Japan's Daiichi Sankyo stepped into the generics arena in 2008 with a $4.6 billion deal to become the majority shareholder of India's largest generics maker, Ranbaxy Laboratories. And while the move stunned analysts, caught off-guard by such a dramatic play from a conservative industry player, it seemed to make sense. Daiichi's home market of Japan, with its aging population and new interest in broadening the use of generics. Ranbaxy's drug business, the largest in India, providing an emerging markets opportunity and low-cost manufacturing. A combined company worth about $30 million.

As it turned out, the real surprises were around the corner. Not long after the companies announced the merger deal, the U.S. government alleged Ranbaxy officials used ingredients from unapproved sources and fabricated in-house testing data to meet the agency's standards. The FDA banned 30 Ranbaxy products, and the company shut down two facilities to get its manufacturing under control; to that end, it finally signed a consent decree with the agency three years after running into those problems.

The snafu had very tangible effects for Daiichi Sankyo, whose execs took pay cuts to make up for Ranbaxy's losses. Civil and criminal penalties ultimately totaled $500 million, making Ranbaxy's the largest-ever federal settlement for a generics maker. And in addition to the money Ranbaxy had to fork over, it also gave up the money it never had a chance to make: As part of its punishment, Ranbaxy agreed to forfeit first-to-file exclusivity rights for three unnamed generic drugs.

The consent decree parted the clouds hanging over Ranbaxy, allowing it the chance to bring its problem plants up to FDA standards and get back in the game. But less than a year later, Ranbaxy--and Daiichi by extension--received another huge blow. Nine months after starting production of atorvastatin, the generic of the world's best-selling Lipitor, it recalled 41 lots of the drug due to glass particles found in an ingredient. Not only did the recall lead to a $90.95 million loss in last year's first quarter, but it also sabotaged Ranbaxy's market share for the drug. Where it once controlled 43% of generic Lipitor sales in the U.S., that number plummeted to 3%.

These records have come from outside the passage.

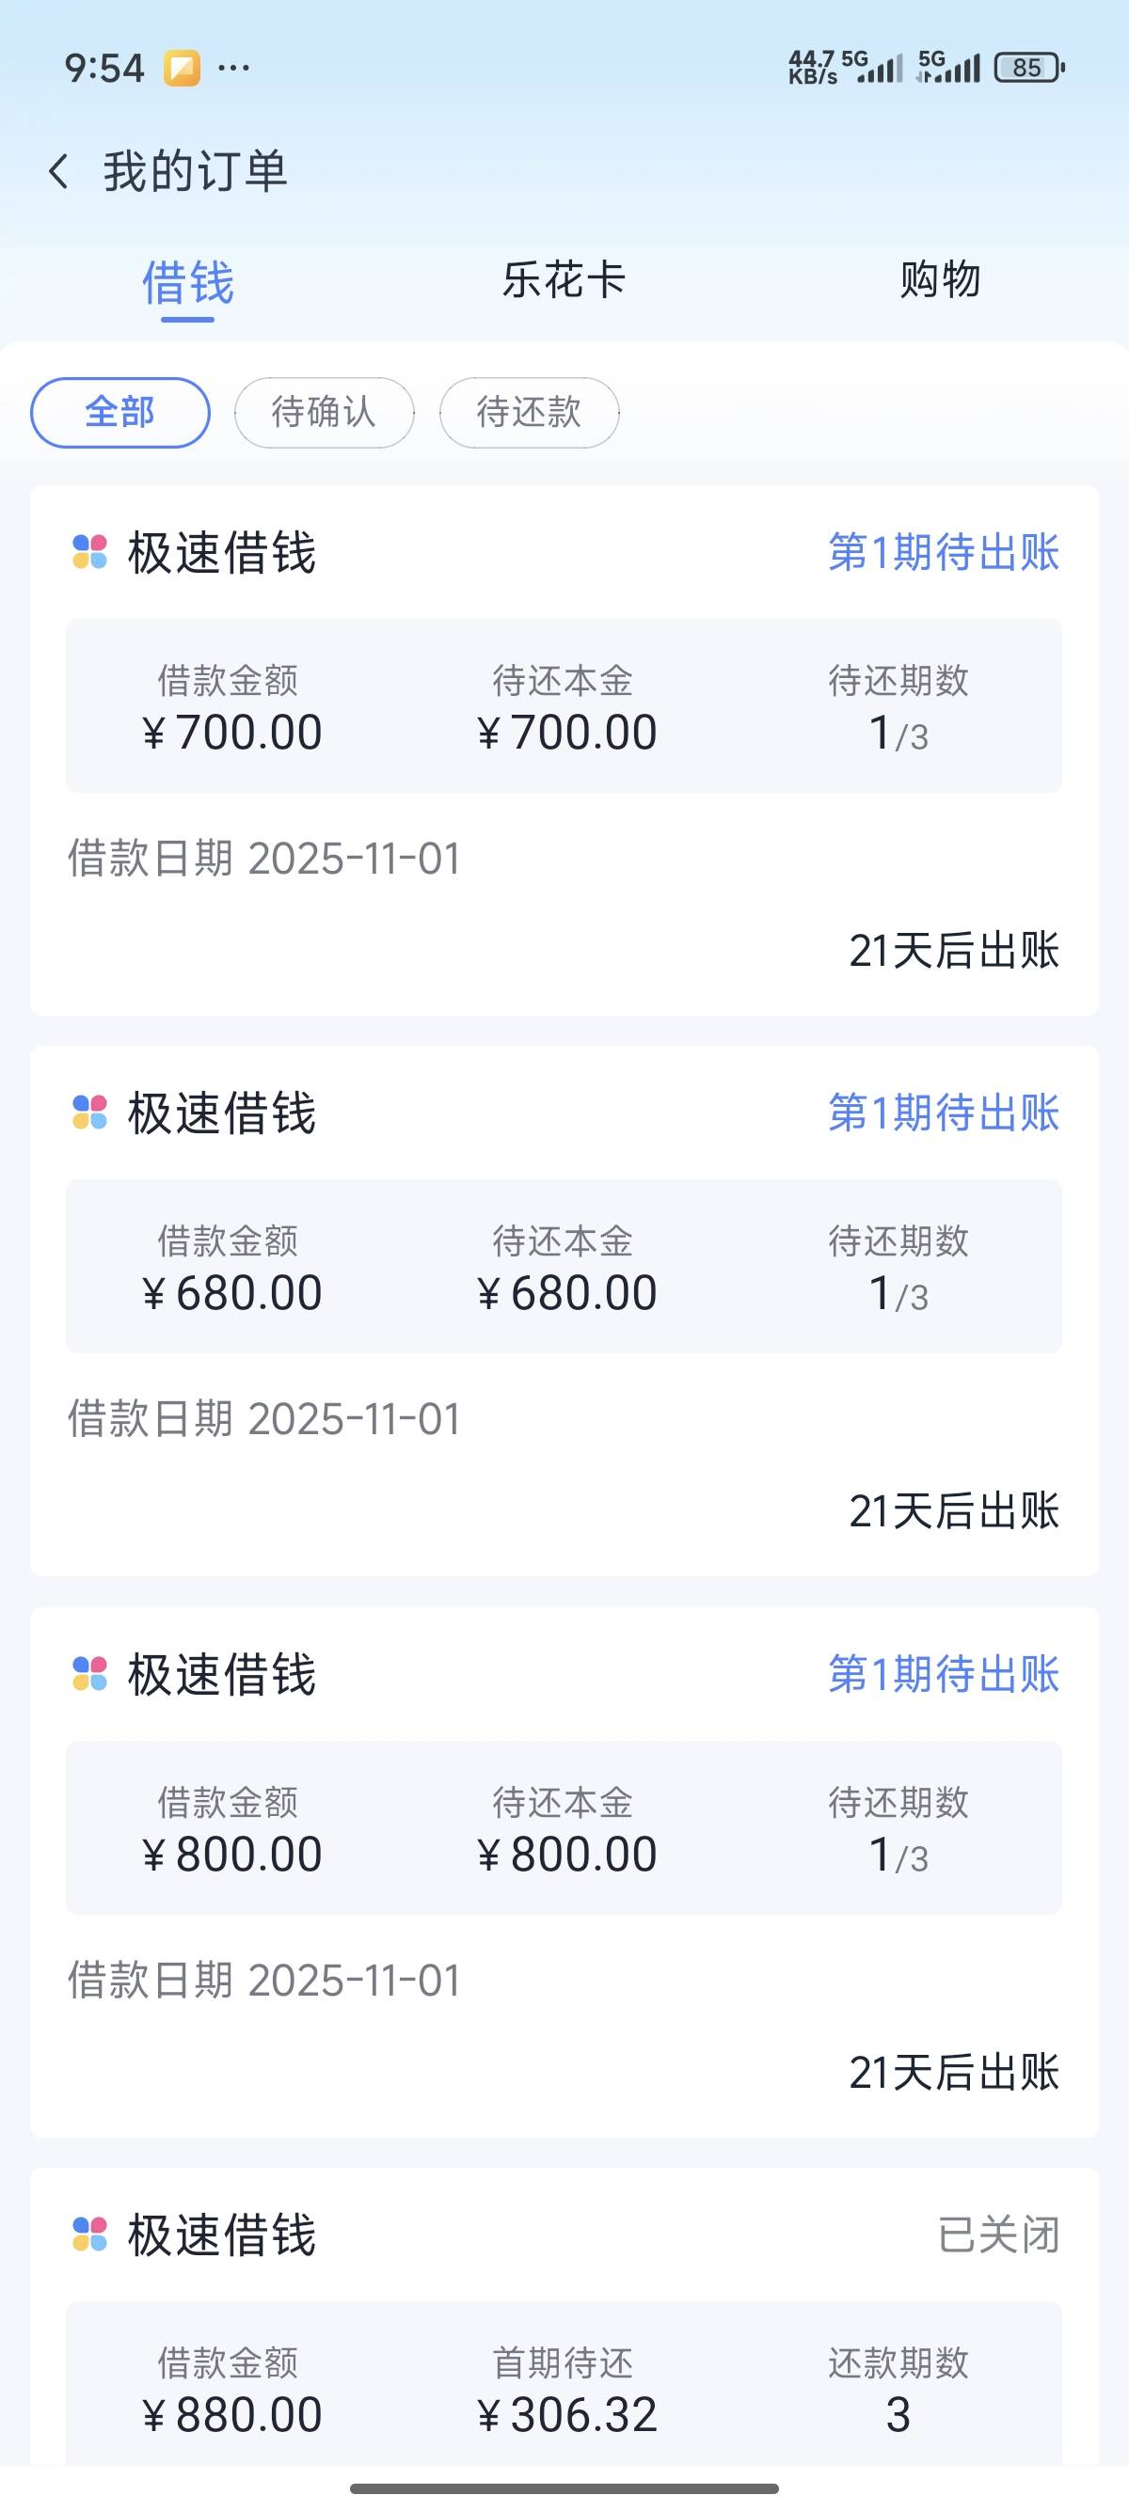Switch to the 购物 tab
This screenshot has width=1129, height=2511.
[940, 280]
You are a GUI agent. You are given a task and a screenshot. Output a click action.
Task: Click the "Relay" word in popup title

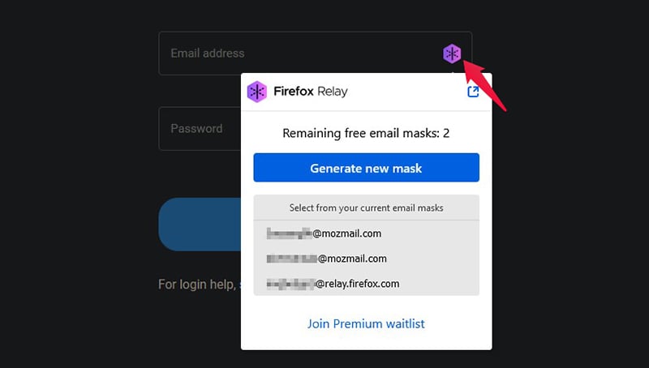click(333, 92)
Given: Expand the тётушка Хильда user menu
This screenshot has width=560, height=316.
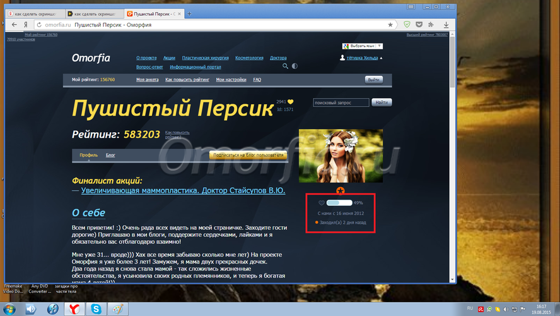Looking at the screenshot, I should (x=361, y=58).
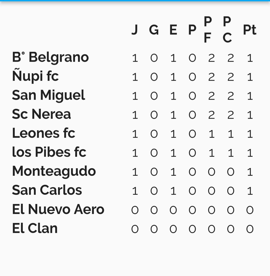Image resolution: width=270 pixels, height=276 pixels.
Task: Open the Monteagudo team entry
Action: (54, 172)
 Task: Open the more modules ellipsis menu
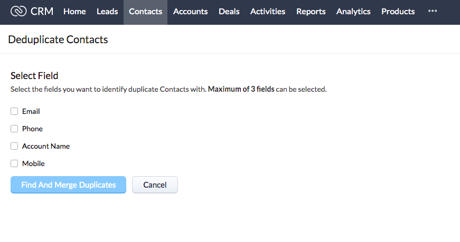[433, 11]
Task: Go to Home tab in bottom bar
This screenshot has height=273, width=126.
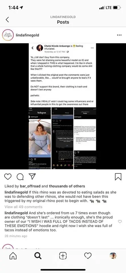Action: click(x=13, y=256)
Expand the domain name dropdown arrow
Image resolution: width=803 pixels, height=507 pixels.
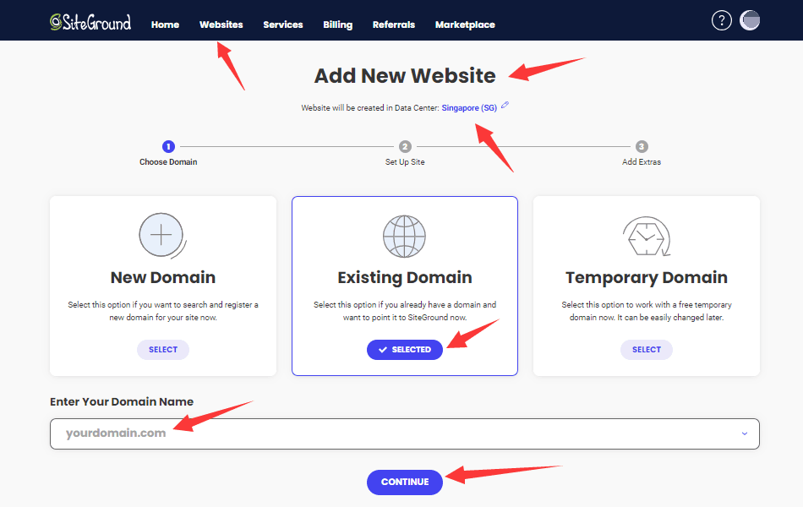(x=745, y=433)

After Ranbaxy settled with the Department of Justice, it once again had the opportunity to set things on the right track. That didn't work out so well, either. Following up on a Form 483 for the company's Mohali plant that came to light over the summer, the U.S. issued an import ban for that facility last month.

With the Mohali plant now unable to make drugs for the U.S. and the two others still under import alert from the company's earlier problems, that leaves only one plant in New Jersey to supply drugs to the U.S., a market Reuters says makes up more than 40% of the company's sales.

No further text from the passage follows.